Trail of Lightning (The Sixth World #1)(20)
Until he finally stops asking.
I rub at my shoulder absently, thinking about the monster. Thinking about evil. And wondering if what I saw in my dream is all just coincidence, or if it means something.
“Tell me what you know about these . . . what did you call them?”
He’s leaning against the far side of the truck, eyes focused out the window. “Hmm?”
“You said you recognized the monster back at Tah’s place. Called it a tsé naayéé’?”
He looks like he wants to hold out, probably irritated by my shitty attitude, but I can already tell that holding out isn’t his style. “Well, tsé naayéé’ isn’t exactly the right word for it,” he admits. “But it’s something similar. I know I’ve heard of them before. Like I said, my father was a professor of Navajo studies. He would bring home recordings sometimes, verbal accounts from elders about the old stories. Creation stories, legends, monsters.” He grins. “I remember he had this big box of VHS tapes. You remember those? No? Anyway, he’d gotten this grant from the tribe to digitize them. I used to sit in his study and listen along while he worked.”
“Digital recordings? Is that what you think we’ll find at the library in Crownpoint?”
“That’s what I’m hoping, Mags.”
I frown at the unfamiliar name. “You called me that before.”
“Mags? It’s a nickname. Do you like it? Someone told me that you’re supposed to give girls a nickname. It makes them like you.”
“Someone’s lying to you.”
“Yeah, well.” He leans back and props his leg up against the console, gives me a movie star grin. “You let me know when it’s working, partner.”
“Look,” I say, “don’t get any expectations from this partner thing, okay? It’s not personal. I just work better alone.”
“I thought you had a partner before.”
Neizghání. But how do I explain him? He was more than a partner, more than my teacher. “Gone,” I say simply. “I’ve been on my own for a while.”
“Hunting monsters?”
“No,” I admit. “The tsé naayéé’ was my first solo hunt. I’ve been . . . well, I did some merc work with a local crew a few times, but that didn’t work out. Mostly I’ve been taking a break.” If staying holed up in my trailer could be considered taking a break.
“Well, there you go. Perfect timing.” He spreads his arms. “Here I am.”
The man is relentless, but I feel a smile threatening to break despite my best intention to scowl at him. Even so. “I’ve got dogs,” I mutter.
“Hmm?”
“I said . . . shit . . .”
We’re cresting the last hill, Crownpoint spreading out before us.
The town of Crownpoint is a few miles of trailers and NHA tract housing rolling across low hills, sloping down to the modest campus of the technical college. I remember the main road we’re on skirts the east edge of town so that if we keep going, we’ll find a Bashas’ grocery store turned trading post and a small restaurant that opens once a month for mutton stew.
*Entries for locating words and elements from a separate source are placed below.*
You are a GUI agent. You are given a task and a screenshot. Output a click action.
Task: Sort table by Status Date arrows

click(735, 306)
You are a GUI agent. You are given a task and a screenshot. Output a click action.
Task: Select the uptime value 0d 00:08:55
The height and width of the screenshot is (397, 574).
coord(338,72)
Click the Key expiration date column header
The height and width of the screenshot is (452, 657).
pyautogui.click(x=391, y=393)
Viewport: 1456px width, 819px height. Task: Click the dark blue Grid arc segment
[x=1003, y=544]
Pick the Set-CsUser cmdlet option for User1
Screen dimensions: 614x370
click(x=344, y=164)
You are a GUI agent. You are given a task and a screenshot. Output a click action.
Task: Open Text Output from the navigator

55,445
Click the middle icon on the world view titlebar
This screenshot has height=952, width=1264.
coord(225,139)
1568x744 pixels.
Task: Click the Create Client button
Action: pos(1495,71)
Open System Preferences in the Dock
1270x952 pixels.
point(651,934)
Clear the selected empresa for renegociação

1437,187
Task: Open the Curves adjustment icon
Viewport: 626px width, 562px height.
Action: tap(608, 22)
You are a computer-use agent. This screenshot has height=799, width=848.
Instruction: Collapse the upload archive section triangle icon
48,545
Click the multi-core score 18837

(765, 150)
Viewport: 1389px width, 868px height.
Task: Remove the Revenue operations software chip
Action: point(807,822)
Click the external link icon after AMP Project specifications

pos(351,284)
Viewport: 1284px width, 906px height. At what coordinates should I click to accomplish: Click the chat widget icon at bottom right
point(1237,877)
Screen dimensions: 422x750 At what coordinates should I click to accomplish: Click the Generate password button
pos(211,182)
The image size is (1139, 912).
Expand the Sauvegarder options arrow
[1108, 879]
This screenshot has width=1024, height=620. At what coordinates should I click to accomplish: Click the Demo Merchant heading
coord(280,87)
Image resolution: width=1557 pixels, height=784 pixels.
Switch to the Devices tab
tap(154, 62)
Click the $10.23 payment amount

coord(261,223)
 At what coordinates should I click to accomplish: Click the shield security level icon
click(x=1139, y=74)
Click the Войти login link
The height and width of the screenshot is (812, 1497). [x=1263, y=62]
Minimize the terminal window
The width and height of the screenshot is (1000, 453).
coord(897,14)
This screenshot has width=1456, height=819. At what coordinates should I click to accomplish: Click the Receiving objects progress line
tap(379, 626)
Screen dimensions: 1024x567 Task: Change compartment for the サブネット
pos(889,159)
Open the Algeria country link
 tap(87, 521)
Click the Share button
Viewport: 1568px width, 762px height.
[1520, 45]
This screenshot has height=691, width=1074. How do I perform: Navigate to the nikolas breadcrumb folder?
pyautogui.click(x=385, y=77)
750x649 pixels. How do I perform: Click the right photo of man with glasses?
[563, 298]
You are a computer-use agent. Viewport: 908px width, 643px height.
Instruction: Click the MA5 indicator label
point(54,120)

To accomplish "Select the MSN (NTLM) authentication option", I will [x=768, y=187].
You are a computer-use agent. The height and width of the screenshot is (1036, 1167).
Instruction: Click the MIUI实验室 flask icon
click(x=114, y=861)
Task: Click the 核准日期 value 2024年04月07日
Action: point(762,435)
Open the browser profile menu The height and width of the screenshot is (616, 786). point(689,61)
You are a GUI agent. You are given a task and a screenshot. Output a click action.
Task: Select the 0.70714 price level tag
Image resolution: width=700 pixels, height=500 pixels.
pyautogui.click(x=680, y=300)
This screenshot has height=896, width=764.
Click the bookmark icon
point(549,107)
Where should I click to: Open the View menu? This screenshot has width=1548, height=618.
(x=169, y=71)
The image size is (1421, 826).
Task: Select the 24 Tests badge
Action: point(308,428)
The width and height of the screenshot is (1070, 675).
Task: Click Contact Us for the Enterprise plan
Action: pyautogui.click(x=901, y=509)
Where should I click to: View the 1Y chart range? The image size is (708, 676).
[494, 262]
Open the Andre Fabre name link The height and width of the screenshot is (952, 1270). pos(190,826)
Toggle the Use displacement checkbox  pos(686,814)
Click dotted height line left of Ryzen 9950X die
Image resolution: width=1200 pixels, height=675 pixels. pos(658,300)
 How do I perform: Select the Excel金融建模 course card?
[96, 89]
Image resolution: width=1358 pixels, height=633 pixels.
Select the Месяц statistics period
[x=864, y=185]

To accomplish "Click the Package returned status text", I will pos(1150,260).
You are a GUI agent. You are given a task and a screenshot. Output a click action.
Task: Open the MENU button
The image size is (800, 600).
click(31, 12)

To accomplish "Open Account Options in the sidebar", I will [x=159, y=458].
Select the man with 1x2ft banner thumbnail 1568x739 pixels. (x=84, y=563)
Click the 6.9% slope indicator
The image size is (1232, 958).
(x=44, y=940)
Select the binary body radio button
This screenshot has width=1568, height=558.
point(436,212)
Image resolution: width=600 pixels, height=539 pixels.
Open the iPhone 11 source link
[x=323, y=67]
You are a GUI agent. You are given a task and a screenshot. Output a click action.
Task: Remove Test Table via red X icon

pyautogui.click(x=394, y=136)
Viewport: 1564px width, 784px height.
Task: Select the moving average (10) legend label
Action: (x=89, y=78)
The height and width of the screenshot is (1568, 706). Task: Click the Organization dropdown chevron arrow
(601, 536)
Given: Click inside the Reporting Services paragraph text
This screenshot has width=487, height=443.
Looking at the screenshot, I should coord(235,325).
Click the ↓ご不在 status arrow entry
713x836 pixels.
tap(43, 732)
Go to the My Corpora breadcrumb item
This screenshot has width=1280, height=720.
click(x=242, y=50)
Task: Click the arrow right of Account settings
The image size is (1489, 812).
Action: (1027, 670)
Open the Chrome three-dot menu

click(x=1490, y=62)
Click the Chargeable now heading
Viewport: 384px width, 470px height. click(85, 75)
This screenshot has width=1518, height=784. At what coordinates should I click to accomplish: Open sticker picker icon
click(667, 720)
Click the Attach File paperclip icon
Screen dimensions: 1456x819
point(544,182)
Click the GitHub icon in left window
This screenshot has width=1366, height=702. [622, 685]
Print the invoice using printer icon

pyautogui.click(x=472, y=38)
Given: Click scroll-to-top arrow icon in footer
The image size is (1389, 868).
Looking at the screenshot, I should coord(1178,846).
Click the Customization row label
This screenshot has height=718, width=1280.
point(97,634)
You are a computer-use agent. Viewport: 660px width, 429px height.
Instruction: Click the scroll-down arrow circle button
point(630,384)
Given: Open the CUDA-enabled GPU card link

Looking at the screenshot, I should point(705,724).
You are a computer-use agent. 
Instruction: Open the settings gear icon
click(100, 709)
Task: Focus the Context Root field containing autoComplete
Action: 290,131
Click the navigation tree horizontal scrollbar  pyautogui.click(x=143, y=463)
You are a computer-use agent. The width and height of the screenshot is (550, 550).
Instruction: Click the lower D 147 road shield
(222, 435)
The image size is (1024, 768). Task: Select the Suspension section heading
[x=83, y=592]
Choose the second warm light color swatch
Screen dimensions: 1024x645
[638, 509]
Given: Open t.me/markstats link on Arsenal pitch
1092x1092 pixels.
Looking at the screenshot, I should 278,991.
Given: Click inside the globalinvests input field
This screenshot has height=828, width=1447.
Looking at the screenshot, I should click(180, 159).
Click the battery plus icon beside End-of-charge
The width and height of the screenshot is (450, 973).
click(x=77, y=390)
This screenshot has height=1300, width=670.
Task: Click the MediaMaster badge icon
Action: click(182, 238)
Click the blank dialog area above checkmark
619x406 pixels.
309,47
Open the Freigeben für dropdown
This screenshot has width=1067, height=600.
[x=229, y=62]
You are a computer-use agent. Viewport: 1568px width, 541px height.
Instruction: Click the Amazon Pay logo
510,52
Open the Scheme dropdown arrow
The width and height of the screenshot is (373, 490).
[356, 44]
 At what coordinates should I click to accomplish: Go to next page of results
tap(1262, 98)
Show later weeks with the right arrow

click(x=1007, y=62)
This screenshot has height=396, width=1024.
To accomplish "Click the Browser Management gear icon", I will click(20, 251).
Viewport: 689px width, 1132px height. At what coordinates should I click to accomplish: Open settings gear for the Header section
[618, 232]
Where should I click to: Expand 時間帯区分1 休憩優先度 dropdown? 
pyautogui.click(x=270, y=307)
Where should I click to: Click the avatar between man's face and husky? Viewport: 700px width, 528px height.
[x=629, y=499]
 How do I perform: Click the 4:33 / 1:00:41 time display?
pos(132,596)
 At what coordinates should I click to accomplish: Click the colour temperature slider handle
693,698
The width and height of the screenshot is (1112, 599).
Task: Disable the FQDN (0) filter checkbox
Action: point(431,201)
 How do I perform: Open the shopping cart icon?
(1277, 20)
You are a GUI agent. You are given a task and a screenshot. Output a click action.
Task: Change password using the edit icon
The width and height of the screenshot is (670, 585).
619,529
At least that’s what Crownpoint used to be. Now it looks like an abandoned battlefield.
Blackened, burning, and strewn with the bodies of the dead.
Chapter 9
We drive down Route 9 into the heart of Crownpoint, silent. I’ve got my shotgun resting across my lap, and Kai’s staring out the window, looking for what I’m not sure. Signs of life, maybe. But he’s not having any luck. The corpses littering the ground around us are clearly not alive.
“So many ghosts,” he whispers.
“Do you mean . . . ?”
“Ch’?dii. Everywhere. Can you see them?”
I shudder, and it feels like a million tiny ants are crawling down my spine. “No.”
He nods. Says nothing.
In Navajo, the souls of the dead are ch’?dii. They are the residue, the evil deeds every man and woman leaves behind at the moment of death. They can possess the living, causing drowning sickness. Drowning sickness can be a slow death, a sinking into melancholy and depression until you forget to get out of bed, forget to eat, and eventually, forget to breathe. Or drowning sickness can be aggressive, an attack that feels like you’re suffocating, being pulled under and into the grave. Quick or slow, either way, ch’?dii kill. Luckily, they tend to stay near the body or infect the dwelling where the deceased met their end, so as long as we stay away from them, they should stay away from us.
“I had the ghost sickness once,” I say, mostly to hear myself talk. “We were hunting this man, a human, but he had become evil. He’d butchered his family out near Ganado. Wife, kids, cousins, even the horses. My old partner was there with me, but we’d split up, following different leads. I was on my own when I found him. Cornered him in an old abandoned hogan and shot him. Didn’t take his head, though. My mistake. Anyway, his ch’?dii was strong. All that evil, waiting to rise up and take form, and me, stupidly inside the hogan with him, no room to get away in time. My mentor found me hours later. Fevered, delirious, and screaming about drowning. He took me to your grandfather. Four days and nights it took to save me, but he did it.” I glance over at Kai. He’s still staring out the window, but he’s listening. “That’s how I met your cheii. He saved my life.”